▸ **Task statement**:
Within the material below, filter for lines that hold the word "card".

▸ **Provided entries**:

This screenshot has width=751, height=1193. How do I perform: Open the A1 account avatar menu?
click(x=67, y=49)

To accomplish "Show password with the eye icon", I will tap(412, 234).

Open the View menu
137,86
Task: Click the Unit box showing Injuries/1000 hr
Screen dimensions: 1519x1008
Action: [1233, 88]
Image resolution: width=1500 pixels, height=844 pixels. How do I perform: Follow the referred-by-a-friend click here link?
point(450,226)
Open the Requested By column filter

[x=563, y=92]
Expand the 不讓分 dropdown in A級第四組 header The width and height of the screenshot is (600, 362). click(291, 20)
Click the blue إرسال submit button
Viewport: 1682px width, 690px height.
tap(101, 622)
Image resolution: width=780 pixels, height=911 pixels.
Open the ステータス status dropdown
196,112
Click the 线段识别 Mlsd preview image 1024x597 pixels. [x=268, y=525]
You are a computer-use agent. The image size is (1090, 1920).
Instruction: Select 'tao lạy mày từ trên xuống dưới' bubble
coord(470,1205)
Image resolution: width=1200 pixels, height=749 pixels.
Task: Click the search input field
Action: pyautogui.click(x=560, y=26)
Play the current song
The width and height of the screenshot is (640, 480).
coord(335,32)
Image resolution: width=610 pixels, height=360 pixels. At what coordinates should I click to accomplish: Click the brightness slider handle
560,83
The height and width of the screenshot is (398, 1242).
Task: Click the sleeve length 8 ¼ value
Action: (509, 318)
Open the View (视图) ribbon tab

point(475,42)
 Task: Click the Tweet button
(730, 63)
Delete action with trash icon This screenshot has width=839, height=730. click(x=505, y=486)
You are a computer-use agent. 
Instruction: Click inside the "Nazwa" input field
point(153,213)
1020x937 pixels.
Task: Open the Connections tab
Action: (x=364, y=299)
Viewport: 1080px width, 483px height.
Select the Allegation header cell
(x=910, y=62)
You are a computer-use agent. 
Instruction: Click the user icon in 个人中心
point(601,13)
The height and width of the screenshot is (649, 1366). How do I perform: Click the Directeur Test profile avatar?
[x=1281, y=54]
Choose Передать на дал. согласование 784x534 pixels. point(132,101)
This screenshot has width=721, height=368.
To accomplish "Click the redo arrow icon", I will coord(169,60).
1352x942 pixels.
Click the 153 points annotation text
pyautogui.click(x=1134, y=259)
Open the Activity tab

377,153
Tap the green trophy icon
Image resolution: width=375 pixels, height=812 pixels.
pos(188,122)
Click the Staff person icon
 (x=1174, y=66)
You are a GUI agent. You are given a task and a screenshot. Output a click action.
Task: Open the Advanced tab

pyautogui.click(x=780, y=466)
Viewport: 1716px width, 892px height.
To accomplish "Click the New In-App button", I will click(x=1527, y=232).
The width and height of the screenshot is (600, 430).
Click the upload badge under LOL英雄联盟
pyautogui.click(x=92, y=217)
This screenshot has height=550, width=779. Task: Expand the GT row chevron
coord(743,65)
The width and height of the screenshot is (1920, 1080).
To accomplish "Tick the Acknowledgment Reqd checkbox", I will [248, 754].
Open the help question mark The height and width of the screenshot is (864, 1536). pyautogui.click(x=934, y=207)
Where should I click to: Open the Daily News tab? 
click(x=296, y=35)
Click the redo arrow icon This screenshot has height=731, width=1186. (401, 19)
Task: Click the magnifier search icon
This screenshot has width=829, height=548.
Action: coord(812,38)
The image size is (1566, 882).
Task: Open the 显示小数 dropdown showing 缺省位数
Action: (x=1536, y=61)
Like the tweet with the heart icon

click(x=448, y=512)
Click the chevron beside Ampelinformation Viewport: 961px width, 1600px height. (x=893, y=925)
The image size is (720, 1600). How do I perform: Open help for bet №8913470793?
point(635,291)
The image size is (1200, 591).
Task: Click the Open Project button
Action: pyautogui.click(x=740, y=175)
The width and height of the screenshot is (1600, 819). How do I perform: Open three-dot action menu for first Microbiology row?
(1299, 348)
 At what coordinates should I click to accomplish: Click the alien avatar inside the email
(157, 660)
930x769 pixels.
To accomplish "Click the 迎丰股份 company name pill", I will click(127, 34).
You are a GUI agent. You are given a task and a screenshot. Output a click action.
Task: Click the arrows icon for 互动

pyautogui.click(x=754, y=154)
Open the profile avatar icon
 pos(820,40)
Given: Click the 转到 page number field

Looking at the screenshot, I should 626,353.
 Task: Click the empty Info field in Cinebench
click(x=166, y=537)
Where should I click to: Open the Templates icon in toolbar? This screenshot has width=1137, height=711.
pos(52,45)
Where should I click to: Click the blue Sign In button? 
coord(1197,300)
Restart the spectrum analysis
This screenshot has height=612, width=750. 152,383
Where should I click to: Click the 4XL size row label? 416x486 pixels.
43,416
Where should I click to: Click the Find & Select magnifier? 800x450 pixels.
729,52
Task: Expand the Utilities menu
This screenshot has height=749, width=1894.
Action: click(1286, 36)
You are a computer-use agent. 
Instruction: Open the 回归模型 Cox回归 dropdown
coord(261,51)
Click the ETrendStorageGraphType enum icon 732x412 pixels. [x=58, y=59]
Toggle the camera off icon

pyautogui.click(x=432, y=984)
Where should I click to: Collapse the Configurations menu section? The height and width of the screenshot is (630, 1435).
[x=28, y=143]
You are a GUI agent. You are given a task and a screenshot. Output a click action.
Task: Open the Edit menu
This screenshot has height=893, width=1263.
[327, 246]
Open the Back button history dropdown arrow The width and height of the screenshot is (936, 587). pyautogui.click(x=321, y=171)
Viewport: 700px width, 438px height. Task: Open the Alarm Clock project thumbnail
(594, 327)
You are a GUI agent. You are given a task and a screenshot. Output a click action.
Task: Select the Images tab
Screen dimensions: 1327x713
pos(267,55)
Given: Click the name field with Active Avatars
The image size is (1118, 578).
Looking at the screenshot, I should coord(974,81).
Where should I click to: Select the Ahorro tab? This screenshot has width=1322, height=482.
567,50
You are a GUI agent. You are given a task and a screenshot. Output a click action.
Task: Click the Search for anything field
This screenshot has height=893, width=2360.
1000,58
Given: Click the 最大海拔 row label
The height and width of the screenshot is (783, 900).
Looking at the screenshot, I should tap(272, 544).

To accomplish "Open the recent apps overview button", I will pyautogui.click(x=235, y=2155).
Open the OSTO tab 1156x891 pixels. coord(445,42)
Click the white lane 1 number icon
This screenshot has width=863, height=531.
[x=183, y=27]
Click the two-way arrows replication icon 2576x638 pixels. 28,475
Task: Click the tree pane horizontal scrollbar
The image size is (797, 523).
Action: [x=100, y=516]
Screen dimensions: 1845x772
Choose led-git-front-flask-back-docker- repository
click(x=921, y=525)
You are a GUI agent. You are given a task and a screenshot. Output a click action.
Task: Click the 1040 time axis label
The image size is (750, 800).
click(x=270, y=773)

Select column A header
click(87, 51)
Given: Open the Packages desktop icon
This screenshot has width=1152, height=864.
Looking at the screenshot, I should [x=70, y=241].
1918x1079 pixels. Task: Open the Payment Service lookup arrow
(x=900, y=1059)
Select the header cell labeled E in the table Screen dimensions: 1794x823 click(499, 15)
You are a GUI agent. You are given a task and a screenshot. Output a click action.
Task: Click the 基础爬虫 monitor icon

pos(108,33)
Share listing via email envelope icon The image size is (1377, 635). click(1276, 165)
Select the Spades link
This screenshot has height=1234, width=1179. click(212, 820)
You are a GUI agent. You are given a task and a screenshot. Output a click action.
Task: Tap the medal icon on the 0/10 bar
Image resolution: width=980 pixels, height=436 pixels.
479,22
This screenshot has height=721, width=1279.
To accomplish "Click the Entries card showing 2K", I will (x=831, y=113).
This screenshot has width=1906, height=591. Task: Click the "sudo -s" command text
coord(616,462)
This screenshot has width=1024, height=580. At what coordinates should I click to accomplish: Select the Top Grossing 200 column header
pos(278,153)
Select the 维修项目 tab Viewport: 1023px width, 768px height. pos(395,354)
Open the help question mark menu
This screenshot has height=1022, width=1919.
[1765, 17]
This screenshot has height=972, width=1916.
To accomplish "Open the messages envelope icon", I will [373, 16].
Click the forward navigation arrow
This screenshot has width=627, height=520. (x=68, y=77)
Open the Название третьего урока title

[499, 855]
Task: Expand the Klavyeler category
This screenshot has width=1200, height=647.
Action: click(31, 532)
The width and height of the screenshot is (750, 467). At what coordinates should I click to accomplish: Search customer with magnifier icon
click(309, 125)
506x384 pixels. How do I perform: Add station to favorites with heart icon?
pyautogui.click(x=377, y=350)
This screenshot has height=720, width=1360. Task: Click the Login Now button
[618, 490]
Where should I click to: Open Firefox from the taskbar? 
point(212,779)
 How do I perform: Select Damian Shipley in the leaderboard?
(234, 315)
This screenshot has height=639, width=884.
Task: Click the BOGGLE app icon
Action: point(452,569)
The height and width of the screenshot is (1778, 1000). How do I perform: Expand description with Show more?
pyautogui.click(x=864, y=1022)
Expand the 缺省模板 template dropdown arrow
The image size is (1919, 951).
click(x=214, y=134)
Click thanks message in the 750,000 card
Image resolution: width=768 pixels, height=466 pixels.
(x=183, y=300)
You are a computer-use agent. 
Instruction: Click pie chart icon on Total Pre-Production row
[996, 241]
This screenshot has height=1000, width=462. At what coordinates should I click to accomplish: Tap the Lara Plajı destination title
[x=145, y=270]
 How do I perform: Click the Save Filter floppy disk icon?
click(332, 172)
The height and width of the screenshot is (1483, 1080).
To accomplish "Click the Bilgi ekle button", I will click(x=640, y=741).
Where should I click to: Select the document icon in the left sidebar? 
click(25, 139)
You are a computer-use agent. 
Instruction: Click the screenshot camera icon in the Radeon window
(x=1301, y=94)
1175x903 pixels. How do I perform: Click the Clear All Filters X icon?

▸ **Task solution**:
To accomplish "Click the Entries card showing 2K", I will (x=831, y=113).
Click thanks message in the 750,000 card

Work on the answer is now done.